Parmi eux, il y a d’abord cette « mère » et cette « sœur » venues pour retrouver leur fils et frère, Aksle – seul personnage, avec son conjoint David, à être gratifié d’un prénom par Arne Lygre. Entre elles, l’ambiance est à la fête, celle des retrouvailles, mesurées, mais sincères, émaillées de déclarations d’amour réciproques, de reproches à peine voilés et de confessions nécessaires : tandis que la mère crache sur sa belle-famille et se lamente, à demi-mot, de ne pas voir suffisamment ses enfants, sa fille lui avoue qu’elle ne pourra, de son côté, jamais en avoir. Alors qu’Aksle se fait attendre, elles sont, à leur grand dam, rejointes par un « voisin » qui a accordé un « dernier rendez-vous » à son « ex-femme », puis par une « veuve » et deux « orphelins de père » venus apprécier le lieu de sépulture choisi par leur récent défunt.

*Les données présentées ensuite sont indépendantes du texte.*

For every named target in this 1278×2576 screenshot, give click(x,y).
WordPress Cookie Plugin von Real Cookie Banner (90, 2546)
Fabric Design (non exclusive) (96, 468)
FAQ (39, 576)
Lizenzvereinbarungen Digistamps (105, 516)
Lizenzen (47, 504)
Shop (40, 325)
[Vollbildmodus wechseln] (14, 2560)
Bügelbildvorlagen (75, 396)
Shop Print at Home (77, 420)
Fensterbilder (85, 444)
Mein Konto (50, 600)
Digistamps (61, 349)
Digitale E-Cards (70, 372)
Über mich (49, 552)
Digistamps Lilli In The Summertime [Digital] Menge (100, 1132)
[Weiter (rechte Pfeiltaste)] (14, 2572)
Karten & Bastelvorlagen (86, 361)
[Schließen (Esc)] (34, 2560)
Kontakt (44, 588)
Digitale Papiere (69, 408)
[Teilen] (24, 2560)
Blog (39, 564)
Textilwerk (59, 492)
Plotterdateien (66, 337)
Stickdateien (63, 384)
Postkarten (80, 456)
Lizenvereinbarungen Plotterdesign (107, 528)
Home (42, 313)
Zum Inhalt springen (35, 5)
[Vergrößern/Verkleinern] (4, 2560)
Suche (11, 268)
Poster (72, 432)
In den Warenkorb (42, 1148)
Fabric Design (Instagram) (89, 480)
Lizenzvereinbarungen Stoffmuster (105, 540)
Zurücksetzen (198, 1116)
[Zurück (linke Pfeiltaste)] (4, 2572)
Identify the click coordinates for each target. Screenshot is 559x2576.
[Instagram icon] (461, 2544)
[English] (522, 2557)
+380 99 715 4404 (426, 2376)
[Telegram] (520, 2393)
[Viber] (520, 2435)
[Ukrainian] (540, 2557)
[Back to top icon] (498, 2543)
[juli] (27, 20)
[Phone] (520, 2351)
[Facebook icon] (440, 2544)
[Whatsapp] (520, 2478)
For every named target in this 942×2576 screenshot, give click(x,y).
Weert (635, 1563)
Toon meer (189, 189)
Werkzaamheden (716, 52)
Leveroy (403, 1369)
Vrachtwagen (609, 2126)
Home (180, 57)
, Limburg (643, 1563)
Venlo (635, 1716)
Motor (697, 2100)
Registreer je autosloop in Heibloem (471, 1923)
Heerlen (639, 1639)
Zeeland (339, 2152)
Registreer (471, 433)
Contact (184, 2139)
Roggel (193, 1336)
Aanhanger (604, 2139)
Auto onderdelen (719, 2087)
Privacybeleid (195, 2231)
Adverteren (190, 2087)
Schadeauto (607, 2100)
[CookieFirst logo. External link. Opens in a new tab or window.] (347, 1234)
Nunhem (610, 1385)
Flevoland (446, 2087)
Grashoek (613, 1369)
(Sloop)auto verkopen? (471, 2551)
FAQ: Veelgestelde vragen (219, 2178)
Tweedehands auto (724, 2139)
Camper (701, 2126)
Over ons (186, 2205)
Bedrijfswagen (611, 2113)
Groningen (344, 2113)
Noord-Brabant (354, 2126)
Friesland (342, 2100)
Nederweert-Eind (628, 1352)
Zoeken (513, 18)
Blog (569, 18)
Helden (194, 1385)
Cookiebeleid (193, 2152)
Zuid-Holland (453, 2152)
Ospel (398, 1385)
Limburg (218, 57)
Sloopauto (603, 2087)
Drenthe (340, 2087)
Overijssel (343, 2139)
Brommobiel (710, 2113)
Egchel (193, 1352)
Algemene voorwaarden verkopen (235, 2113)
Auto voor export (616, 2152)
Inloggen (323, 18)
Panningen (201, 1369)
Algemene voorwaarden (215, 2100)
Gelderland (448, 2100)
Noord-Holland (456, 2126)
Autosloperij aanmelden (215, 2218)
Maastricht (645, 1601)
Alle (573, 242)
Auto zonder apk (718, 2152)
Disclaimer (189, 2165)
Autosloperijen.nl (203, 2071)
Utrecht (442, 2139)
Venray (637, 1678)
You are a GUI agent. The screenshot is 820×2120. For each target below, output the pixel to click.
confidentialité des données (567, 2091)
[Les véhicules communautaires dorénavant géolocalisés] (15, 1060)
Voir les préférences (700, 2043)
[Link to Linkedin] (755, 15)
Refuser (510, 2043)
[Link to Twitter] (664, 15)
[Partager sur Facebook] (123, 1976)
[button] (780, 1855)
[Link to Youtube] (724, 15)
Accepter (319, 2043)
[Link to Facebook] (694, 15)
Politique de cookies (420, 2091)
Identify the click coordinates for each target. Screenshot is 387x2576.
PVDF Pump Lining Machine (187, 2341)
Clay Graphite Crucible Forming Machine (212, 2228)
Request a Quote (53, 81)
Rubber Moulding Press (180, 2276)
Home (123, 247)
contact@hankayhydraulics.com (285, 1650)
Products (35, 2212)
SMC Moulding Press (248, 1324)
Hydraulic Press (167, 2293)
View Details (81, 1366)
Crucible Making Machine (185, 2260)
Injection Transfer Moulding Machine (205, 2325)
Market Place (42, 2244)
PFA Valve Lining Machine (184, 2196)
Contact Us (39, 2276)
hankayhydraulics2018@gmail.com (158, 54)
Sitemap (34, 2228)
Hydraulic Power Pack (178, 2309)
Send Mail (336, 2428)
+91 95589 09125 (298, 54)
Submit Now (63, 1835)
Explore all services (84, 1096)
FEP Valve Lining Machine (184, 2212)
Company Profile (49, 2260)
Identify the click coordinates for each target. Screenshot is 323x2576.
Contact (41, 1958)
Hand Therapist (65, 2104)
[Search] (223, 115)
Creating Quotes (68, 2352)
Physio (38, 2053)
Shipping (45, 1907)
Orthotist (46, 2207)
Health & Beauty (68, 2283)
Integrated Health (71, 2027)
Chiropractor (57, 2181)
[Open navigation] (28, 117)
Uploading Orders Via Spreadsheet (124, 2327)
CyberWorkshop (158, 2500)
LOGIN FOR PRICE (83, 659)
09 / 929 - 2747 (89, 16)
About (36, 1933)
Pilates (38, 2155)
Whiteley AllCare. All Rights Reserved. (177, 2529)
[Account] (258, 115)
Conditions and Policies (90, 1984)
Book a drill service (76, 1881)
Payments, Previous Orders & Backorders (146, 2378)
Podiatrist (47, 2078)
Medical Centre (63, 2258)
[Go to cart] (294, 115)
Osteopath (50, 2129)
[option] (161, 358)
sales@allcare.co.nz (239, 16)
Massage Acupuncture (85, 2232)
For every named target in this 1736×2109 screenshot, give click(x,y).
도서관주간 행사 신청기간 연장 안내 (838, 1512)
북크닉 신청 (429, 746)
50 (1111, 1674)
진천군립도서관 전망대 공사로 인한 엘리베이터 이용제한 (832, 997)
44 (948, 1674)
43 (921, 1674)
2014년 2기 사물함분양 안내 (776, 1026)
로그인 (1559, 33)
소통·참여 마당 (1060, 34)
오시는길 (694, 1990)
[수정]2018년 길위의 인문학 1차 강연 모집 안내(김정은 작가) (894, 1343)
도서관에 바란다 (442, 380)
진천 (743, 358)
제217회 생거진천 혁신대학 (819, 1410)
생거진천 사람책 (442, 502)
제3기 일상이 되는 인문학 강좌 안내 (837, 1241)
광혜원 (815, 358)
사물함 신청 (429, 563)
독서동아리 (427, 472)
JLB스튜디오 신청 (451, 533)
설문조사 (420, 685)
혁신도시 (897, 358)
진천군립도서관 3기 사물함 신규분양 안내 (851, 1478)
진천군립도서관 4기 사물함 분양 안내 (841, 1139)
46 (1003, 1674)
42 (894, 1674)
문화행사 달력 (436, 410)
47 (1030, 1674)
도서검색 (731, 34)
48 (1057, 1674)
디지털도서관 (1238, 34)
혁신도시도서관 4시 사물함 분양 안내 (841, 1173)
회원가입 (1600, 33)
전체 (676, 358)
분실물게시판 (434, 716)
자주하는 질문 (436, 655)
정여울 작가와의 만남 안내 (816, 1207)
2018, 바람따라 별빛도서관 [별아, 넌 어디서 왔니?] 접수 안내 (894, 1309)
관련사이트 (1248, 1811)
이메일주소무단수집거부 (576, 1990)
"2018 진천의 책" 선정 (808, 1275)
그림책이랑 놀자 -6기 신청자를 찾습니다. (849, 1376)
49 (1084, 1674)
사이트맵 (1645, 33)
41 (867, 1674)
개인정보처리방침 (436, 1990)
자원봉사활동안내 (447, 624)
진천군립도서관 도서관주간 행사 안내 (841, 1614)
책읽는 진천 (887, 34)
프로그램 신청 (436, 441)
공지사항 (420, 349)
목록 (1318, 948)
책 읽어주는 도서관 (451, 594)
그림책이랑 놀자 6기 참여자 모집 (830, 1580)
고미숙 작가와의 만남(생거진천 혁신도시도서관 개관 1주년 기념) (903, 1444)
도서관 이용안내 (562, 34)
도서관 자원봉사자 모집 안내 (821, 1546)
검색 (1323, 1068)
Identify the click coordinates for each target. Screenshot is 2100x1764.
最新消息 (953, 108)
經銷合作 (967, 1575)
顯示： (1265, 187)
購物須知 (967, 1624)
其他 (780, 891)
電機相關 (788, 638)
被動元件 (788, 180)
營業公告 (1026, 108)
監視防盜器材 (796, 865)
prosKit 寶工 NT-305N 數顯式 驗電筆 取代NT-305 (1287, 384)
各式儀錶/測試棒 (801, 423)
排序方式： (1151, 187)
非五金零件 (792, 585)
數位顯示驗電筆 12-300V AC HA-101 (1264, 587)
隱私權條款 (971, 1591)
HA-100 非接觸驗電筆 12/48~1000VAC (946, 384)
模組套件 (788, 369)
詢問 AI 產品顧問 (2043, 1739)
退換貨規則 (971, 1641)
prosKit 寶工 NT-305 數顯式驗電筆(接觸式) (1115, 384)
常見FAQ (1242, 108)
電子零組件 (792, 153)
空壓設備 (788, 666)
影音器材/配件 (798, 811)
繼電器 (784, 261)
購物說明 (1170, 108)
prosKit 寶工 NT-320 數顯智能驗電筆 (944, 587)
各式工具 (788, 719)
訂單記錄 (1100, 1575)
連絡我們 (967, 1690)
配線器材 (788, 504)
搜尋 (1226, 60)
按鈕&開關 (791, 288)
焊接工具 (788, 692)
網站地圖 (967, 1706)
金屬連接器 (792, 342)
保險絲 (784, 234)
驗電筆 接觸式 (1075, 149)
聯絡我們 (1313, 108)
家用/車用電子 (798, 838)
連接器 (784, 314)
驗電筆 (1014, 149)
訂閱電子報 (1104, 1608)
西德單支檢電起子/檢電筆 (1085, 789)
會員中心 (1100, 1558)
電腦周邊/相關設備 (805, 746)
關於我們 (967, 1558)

Au gré des discussions que les uns et les autres entretiennent, se met en place un jeu de résonances subtiles qui, sans qu’ils s’en aperçoivent vraiment, tissent des fils entre les vies de ces inconnus, et les transforment en communauté liée par une même humanité, bientôt mise – littéralement – sens dessus-dessous par l’arrivée d’Aksle et l’annonce de sa décision, ferme et définitive, de « disparaître ».
En fin connaisseur d’Arne Lygre, dont il a déjà monté Jours souterrains (Tage Unter), Je disparais, Rien de moi et Nous pour un moment, Stéphane Braunschweig sait parfaitement que son écriture n’a besoin d’aucun surplus de mise en scène pour que sa mécanique dramaturgique produise ses effets. Armé d’une langue simple, celle du quotidien, et de phrases directes qui, si elles semblent parfois achopper, disent en réalité beaucoup avec peu de mots, le dramaturge norvégien dévoile ses personnages par effet rebond – grâce à la franchise de ces inconnus qui n’ont rien à perdre – et transforme autrui en accoucheur de soi, de ses doutes, de ses maux, de ses regrets, de ses manquements aussi qu’il est parfois difficile de voir sans autre forme de miroir. Au-delà de l’aspect ludique du procédé, qui pousse dans une chasse aux ressemblances et aux dissonances intellectuellement stimulante, voire jouissive, cette porosité des vies, à mi-chemin entre Anton Tchekhov et Jon Fosse, s’avère lumineuse dans sa façon de créer un front commun contre l’instabilité de l’existence et la multiplicité des pertes qui, quoi qu’il arrive et qui que l’on soit, la jalonnent – celles d’un amour, d’un parent, d’un frère ou d’un enfant.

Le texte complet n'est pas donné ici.